Go through the listing and pick out each line with the word "Click" in it.

## RECORDS SUPPLIED
————————
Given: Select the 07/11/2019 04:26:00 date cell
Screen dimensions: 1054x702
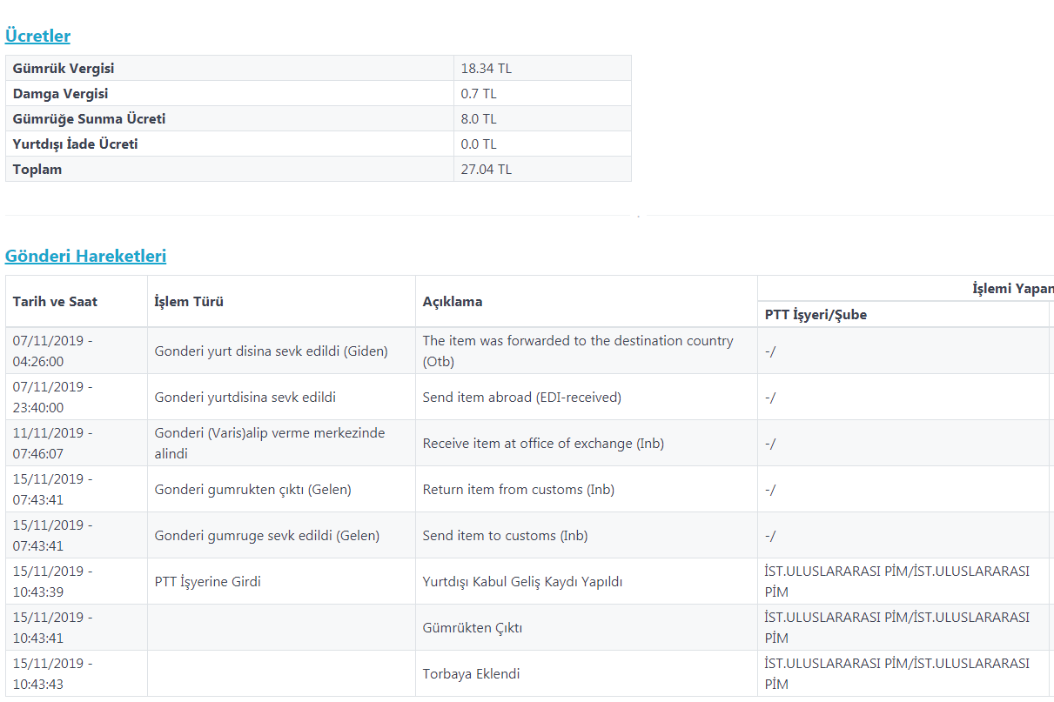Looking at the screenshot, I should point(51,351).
————————
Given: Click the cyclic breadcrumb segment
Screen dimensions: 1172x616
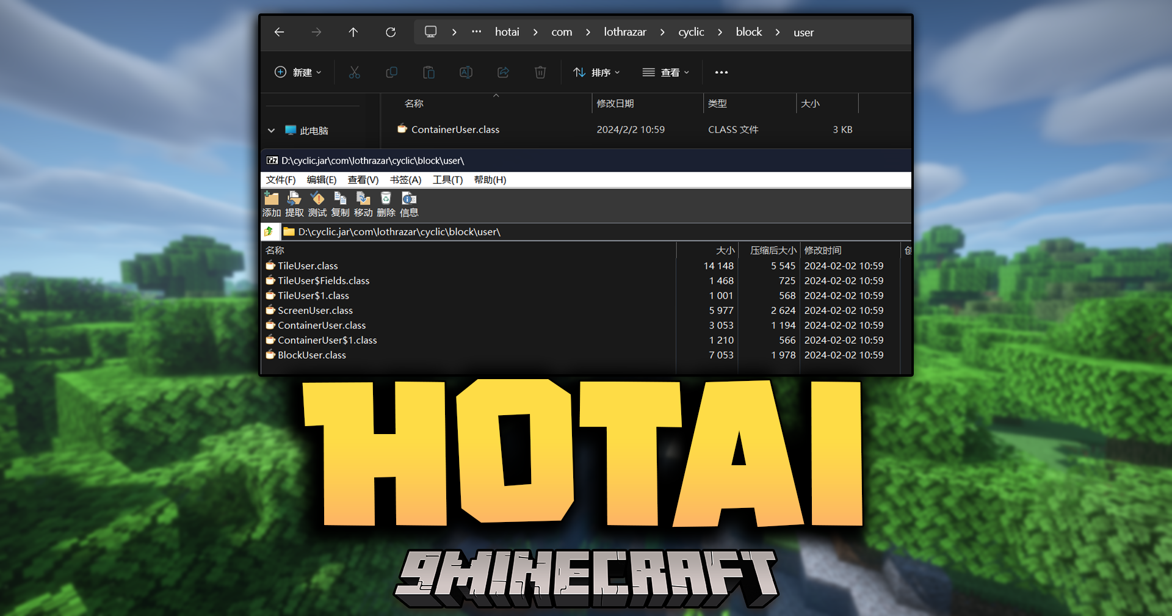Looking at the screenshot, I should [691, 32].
————————
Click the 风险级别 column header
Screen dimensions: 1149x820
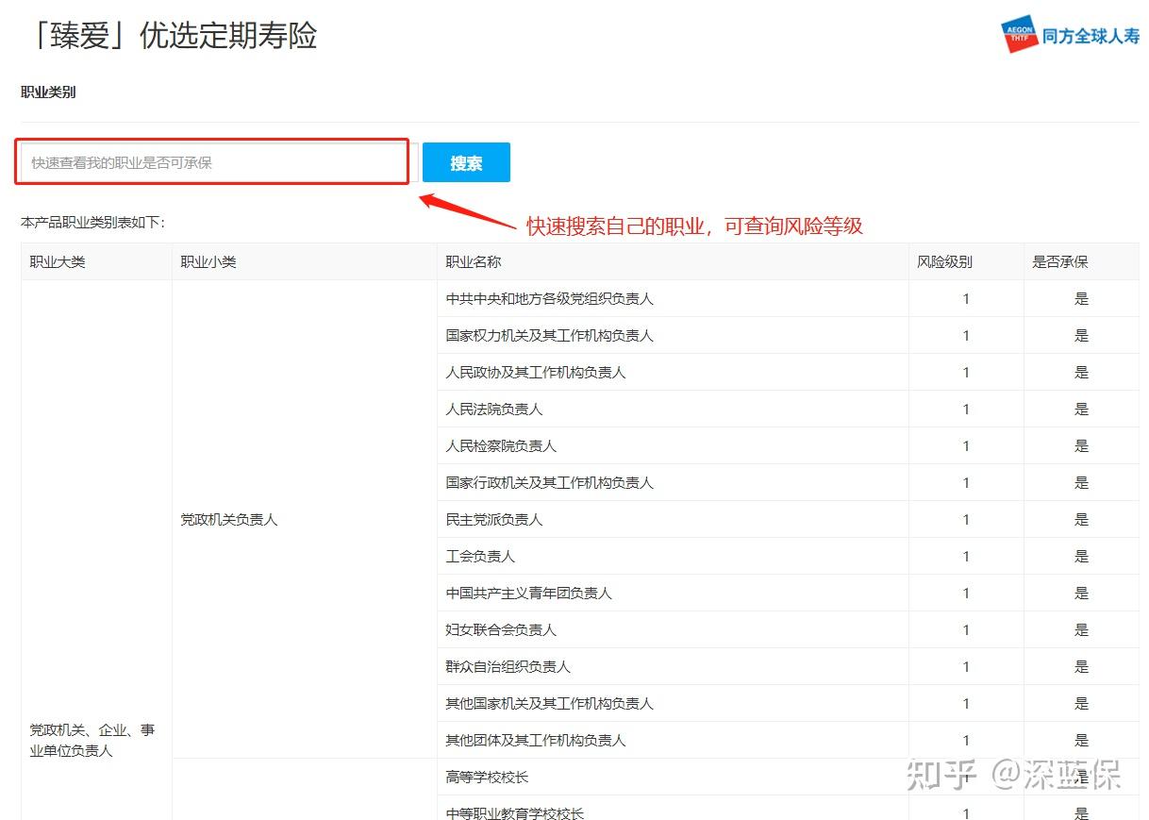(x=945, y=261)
————————
## TASK ANSWER
Given: Click the cyclic breadcrumb segment
Click the 风险级别 column header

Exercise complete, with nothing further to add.